> **Exercise**
Change every occurrence of "computer-use agent" to "desktop automation agent" in the data below, and leave all other text as it stands.

> **Entries provided**
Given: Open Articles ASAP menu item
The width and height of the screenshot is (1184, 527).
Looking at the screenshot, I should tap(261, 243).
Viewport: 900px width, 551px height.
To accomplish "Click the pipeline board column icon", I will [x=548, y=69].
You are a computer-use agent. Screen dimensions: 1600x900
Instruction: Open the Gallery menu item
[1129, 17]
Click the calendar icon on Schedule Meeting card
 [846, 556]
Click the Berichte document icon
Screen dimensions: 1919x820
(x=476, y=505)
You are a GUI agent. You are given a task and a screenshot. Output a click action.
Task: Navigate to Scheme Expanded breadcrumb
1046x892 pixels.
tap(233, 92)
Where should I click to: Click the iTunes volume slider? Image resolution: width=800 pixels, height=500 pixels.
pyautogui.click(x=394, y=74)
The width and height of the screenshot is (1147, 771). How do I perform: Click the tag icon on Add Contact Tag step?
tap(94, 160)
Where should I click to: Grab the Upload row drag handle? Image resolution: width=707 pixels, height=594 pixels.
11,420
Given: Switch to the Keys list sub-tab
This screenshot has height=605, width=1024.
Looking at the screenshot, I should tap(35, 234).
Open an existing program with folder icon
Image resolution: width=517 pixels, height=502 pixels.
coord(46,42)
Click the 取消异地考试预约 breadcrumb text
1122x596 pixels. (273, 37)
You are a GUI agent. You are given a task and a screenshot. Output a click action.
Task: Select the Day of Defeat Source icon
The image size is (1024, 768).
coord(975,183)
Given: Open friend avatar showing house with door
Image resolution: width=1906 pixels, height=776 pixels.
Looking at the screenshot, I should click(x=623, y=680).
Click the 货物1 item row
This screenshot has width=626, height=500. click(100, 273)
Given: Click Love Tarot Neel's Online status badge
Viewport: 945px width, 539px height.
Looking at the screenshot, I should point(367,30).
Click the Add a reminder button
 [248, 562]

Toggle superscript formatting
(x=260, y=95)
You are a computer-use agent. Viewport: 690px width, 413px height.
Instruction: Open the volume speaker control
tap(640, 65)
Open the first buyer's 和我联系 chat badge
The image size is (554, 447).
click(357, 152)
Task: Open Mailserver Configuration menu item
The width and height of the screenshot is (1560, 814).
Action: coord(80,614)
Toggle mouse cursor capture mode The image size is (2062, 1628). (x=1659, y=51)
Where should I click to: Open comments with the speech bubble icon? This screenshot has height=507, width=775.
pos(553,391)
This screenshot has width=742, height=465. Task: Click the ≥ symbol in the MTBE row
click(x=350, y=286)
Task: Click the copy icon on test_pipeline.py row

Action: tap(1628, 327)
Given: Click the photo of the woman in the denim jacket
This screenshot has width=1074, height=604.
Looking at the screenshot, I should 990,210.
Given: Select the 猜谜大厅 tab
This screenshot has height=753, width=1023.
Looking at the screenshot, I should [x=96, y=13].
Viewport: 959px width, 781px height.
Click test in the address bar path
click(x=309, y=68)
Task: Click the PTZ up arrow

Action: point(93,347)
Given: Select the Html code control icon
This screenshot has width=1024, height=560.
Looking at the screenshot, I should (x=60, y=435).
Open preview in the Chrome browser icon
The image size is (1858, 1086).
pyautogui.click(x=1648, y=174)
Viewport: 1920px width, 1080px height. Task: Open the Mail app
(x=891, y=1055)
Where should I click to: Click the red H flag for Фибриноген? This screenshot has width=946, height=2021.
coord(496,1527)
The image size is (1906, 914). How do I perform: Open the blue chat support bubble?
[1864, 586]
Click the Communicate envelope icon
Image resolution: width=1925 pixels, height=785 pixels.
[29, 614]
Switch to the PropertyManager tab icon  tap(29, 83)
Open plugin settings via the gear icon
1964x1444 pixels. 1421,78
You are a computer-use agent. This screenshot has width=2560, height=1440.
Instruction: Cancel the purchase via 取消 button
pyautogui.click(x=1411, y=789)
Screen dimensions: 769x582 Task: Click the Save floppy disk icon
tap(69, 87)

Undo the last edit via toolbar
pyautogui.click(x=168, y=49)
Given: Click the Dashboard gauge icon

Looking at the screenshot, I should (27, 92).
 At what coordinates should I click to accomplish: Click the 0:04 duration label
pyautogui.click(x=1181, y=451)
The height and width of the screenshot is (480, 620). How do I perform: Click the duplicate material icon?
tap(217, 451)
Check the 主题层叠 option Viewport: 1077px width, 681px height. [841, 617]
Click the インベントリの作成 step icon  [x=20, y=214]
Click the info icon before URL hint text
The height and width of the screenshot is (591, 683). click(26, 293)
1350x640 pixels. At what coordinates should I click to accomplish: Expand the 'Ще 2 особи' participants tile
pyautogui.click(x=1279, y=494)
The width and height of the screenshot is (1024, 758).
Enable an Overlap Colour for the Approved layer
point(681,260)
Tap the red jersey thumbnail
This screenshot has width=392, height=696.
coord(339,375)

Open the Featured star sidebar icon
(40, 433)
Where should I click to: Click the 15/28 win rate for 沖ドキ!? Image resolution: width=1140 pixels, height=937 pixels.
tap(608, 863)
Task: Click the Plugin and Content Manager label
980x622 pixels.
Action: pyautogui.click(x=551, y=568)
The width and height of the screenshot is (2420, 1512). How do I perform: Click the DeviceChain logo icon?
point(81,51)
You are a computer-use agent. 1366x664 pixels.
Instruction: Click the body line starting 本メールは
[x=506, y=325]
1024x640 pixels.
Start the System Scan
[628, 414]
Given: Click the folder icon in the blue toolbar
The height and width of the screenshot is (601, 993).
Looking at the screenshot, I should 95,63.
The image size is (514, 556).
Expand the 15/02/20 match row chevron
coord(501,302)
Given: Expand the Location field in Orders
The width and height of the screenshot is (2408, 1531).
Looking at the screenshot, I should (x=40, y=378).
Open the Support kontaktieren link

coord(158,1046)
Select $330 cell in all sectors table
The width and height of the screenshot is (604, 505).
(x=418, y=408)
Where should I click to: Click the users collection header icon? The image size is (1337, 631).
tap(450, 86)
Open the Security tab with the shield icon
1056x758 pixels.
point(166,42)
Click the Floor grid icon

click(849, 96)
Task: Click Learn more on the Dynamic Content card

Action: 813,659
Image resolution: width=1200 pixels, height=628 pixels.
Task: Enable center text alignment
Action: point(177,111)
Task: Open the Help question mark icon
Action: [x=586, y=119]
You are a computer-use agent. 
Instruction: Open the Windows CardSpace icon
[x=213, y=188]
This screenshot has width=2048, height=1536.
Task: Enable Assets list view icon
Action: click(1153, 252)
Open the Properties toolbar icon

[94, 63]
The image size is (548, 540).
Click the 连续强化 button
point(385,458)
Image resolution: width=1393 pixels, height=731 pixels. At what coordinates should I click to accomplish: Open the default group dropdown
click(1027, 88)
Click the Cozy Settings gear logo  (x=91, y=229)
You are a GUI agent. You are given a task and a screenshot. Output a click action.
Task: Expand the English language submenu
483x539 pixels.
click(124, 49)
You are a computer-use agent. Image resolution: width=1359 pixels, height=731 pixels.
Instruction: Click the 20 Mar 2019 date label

> **Result of the task**
Given: Open Articles ASAP menu item
The width and height of the screenshot is (1184, 527).
Looking at the screenshot, I should tap(261, 243).
Viewport: 900px width, 551px height.
To accomplish "Click the pipeline board column icon", I will [x=548, y=69].
You are a desktop automation agent. Screen dimensions: 1600x900
Instruction: Open the Gallery menu item
[1129, 17]
Click the calendar icon on Schedule Meeting card
 [846, 556]
Click the Berichte document icon
Screen dimensions: 1919x820
(x=476, y=505)
You are a GUI agent. You are given a task and a screenshot. Output a click action.
Task: Navigate to Scheme Expanded breadcrumb
1046x892 pixels.
tap(233, 92)
Where should I click to: Click the iTunes volume slider? Image resolution: width=800 pixels, height=500 pixels.
pyautogui.click(x=394, y=74)
The width and height of the screenshot is (1147, 771). How do I perform: Click the tag icon on Add Contact Tag step?
tap(94, 160)
Where should I click to: Grab the Upload row drag handle? Image resolution: width=707 pixels, height=594 pixels.
11,420
Given: Switch to the Keys list sub-tab
This screenshot has height=605, width=1024.
Looking at the screenshot, I should tap(35, 234).
Open an existing program with folder icon
Image resolution: width=517 pixels, height=502 pixels.
coord(46,42)
Click the 取消异地考试预约 breadcrumb text
1122x596 pixels. (273, 37)
You are a GUI agent. You are given a task and a screenshot. Output a click action.
Task: Select the Day of Defeat Source icon
The image size is (1024, 768).
coord(975,183)
Given: Open friend avatar showing house with door
Image resolution: width=1906 pixels, height=776 pixels.
Looking at the screenshot, I should click(x=623, y=680).
Click the 货物1 item row
This screenshot has width=626, height=500. click(100, 273)
Given: Click Love Tarot Neel's Online status badge
Viewport: 945px width, 539px height.
Looking at the screenshot, I should point(367,30).
Click the Add a reminder button
 [248, 562]

Toggle superscript formatting
(x=260, y=95)
You are a desktop automation agent. Viewport: 690px width, 413px height.
Instruction: Open the volume speaker control
tap(640, 65)
Open the first buyer's 和我联系 chat badge
The image size is (554, 447).
click(357, 152)
Task: Open Mailserver Configuration menu item
The width and height of the screenshot is (1560, 814).
Action: coord(80,614)
Toggle mouse cursor capture mode The image size is (2062, 1628). (x=1659, y=51)
Where should I click to: Open comments with the speech bubble icon? This screenshot has height=507, width=775.
pos(553,391)
This screenshot has width=742, height=465. Task: Click the ≥ symbol in the MTBE row
click(x=350, y=286)
Task: Click the copy icon on test_pipeline.py row

Action: tap(1628, 327)
Given: Click the photo of the woman in the denim jacket
This screenshot has width=1074, height=604.
Looking at the screenshot, I should 990,210.
Given: Select the 猜谜大厅 tab
This screenshot has height=753, width=1023.
Looking at the screenshot, I should [x=96, y=13].
Viewport: 959px width, 781px height.
Click test in the address bar path
click(x=309, y=68)
Task: Click the PTZ up arrow

Action: point(93,347)
Given: Select the Html code control icon
This screenshot has width=1024, height=560.
Looking at the screenshot, I should (x=60, y=435).
Open preview in the Chrome browser icon
The image size is (1858, 1086).
pyautogui.click(x=1648, y=174)
Viewport: 1920px width, 1080px height. Task: Open the Mail app
(x=891, y=1055)
Where should I click to: Click the red H flag for Фибриноген? This screenshot has width=946, height=2021.
coord(496,1527)
The image size is (1906, 914). How do I perform: Open the blue chat support bubble?
[1864, 586]
Click the Communicate envelope icon
Image resolution: width=1925 pixels, height=785 pixels.
[29, 614]
Switch to the PropertyManager tab icon  tap(29, 83)
Open plugin settings via the gear icon
1964x1444 pixels. 1421,78
You are a desktop automation agent. This screenshot has width=2560, height=1440.
Instruction: Cancel the purchase via 取消 button
pyautogui.click(x=1411, y=789)
Screen dimensions: 769x582 Task: Click the Save floppy disk icon
tap(69, 87)

Undo the last edit via toolbar
pyautogui.click(x=168, y=49)
Given: Click the Dashboard gauge icon

Looking at the screenshot, I should (27, 92).
 At what coordinates should I click to accomplish: Click the 0:04 duration label
pyautogui.click(x=1181, y=451)
The height and width of the screenshot is (480, 620). How do I perform: Click the duplicate material icon?
tap(217, 451)
Check the 主题层叠 option Viewport: 1077px width, 681px height. [841, 617]
Click the インベントリの作成 step icon  [x=20, y=214]
Click the info icon before URL hint text
The height and width of the screenshot is (591, 683). click(26, 293)
1350x640 pixels. At what coordinates should I click to accomplish: Expand the 'Ще 2 особи' participants tile
pyautogui.click(x=1279, y=494)
The width and height of the screenshot is (1024, 758).
Enable an Overlap Colour for the Approved layer
point(681,260)
Tap the red jersey thumbnail
This screenshot has width=392, height=696.
coord(339,375)

Open the Featured star sidebar icon
(40, 433)
Where should I click to: Click the 15/28 win rate for 沖ドキ!? Image resolution: width=1140 pixels, height=937 pixels.
tap(608, 863)
Task: Click the Plugin and Content Manager label
980x622 pixels.
Action: pyautogui.click(x=551, y=568)
The width and height of the screenshot is (2420, 1512). How do I perform: Click the DeviceChain logo icon?
point(81,51)
You are a desktop automation agent. 1366x664 pixels.
Instruction: Click the body line starting 本メールは
[x=506, y=325]
1024x640 pixels.
Start the System Scan
[628, 414]
Given: Click the folder icon in the blue toolbar
The height and width of the screenshot is (601, 993).
Looking at the screenshot, I should 95,63.
The image size is (514, 556).
Expand the 15/02/20 match row chevron
coord(501,302)
Given: Expand the Location field in Orders
The width and height of the screenshot is (2408, 1531).
Looking at the screenshot, I should (x=40, y=378).
Open the Support kontaktieren link

coord(158,1046)
Select $330 cell in all sectors table
The width and height of the screenshot is (604, 505).
(x=418, y=408)
Where should I click to: Click the users collection header icon? The image size is (1337, 631).
tap(450, 86)
Open the Security tab with the shield icon
1056x758 pixels.
point(166,42)
Click the Floor grid icon

click(849, 96)
Task: Click Learn more on the Dynamic Content card

Action: 813,659
Image resolution: width=1200 pixels, height=628 pixels.
Task: Enable center text alignment
Action: point(177,111)
Task: Open the Help question mark icon
Action: [x=586, y=119]
You are a desktop automation agent. 
Instruction: Open the Windows CardSpace icon
[x=213, y=188]
This screenshot has width=2048, height=1536.
Task: Enable Assets list view icon
Action: click(1153, 252)
Open the Properties toolbar icon

[94, 63]
The image size is (548, 540).
Click the 连续强化 button
point(385,458)
Image resolution: width=1393 pixels, height=731 pixels. At what coordinates should I click to accomplish: Open the default group dropdown
click(1027, 88)
Click the Cozy Settings gear logo  (x=91, y=229)
You are a GUI agent. You are given a task and a screenshot. Output a click action.
Task: Expand the English language submenu
483x539 pixels.
click(124, 49)
You are a desktop automation agent. Image resolution: width=1359 pixels, height=731 pixels.
Instruction: Click the 20 Mar 2019 date label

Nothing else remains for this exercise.